Exercise :: Repeat the lines in the data below verbatim, from the line containing "The height and width of the screenshot is (501, 750)." down through the line containing "Looking at the screenshot, I should (x=332, y=237).", both included.

(Stored entries)

----

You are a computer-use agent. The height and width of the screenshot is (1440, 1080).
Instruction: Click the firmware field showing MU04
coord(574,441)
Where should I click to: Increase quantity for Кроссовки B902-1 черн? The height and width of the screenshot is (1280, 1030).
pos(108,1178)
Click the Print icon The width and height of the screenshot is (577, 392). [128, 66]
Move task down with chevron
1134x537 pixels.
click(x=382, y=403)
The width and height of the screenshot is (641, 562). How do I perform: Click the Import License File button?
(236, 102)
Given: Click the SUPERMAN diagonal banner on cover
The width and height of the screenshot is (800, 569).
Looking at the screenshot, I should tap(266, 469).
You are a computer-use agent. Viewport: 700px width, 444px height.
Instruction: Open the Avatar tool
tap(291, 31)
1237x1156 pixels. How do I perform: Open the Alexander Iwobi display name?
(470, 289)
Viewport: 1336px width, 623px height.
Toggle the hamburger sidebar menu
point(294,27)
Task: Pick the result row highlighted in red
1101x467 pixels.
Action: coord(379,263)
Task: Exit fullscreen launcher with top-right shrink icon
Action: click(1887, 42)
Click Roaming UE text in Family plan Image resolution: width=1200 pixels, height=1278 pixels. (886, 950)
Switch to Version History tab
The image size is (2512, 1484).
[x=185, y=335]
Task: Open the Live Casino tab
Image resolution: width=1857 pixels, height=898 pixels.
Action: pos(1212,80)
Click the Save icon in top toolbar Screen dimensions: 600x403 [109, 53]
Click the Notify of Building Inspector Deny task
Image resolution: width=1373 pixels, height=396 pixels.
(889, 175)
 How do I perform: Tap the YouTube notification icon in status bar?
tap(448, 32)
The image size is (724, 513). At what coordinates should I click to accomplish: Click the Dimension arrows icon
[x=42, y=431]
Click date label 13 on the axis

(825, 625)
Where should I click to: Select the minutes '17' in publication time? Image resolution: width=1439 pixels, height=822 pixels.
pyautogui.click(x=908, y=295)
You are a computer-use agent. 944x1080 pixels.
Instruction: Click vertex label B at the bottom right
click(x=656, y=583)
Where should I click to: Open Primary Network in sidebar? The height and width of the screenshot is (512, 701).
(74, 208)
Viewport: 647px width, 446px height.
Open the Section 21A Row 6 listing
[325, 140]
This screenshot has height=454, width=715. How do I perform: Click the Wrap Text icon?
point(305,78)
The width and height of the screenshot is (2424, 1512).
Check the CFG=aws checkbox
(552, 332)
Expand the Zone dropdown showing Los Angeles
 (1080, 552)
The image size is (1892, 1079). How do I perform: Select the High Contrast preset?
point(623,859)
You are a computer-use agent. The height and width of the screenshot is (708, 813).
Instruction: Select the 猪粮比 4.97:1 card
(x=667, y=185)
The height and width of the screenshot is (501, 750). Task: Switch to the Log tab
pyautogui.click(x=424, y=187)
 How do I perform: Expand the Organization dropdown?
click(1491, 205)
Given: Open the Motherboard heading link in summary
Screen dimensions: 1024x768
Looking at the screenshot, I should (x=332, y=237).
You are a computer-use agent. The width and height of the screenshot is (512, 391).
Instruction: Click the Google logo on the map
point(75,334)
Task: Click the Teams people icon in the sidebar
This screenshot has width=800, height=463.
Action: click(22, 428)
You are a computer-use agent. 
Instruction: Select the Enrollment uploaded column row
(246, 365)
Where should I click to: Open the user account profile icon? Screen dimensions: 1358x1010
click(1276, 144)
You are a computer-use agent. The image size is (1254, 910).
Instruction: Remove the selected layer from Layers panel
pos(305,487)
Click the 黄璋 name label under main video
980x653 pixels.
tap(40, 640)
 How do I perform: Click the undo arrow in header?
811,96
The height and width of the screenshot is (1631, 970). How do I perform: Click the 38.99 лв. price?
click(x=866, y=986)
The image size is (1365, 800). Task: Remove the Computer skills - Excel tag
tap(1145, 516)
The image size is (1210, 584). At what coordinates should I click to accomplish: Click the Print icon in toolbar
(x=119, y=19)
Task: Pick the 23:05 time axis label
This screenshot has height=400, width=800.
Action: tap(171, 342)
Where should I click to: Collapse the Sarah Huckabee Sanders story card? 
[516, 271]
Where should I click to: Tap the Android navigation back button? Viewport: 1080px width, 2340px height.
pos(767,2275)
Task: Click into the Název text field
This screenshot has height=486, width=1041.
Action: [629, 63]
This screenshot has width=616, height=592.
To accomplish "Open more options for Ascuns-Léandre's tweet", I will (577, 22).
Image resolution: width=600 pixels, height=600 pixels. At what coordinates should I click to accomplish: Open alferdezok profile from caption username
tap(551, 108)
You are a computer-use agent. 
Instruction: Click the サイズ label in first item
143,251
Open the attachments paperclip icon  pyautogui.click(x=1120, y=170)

----

Task response ::
The height and width of the screenshot is (501, 750). Task: Switch to the Log tab
pyautogui.click(x=424, y=187)
 How do I perform: Expand the Organization dropdown?
click(1491, 205)
Given: Open the Motherboard heading link in summary
Screen dimensions: 1024x768
Looking at the screenshot, I should (x=332, y=237).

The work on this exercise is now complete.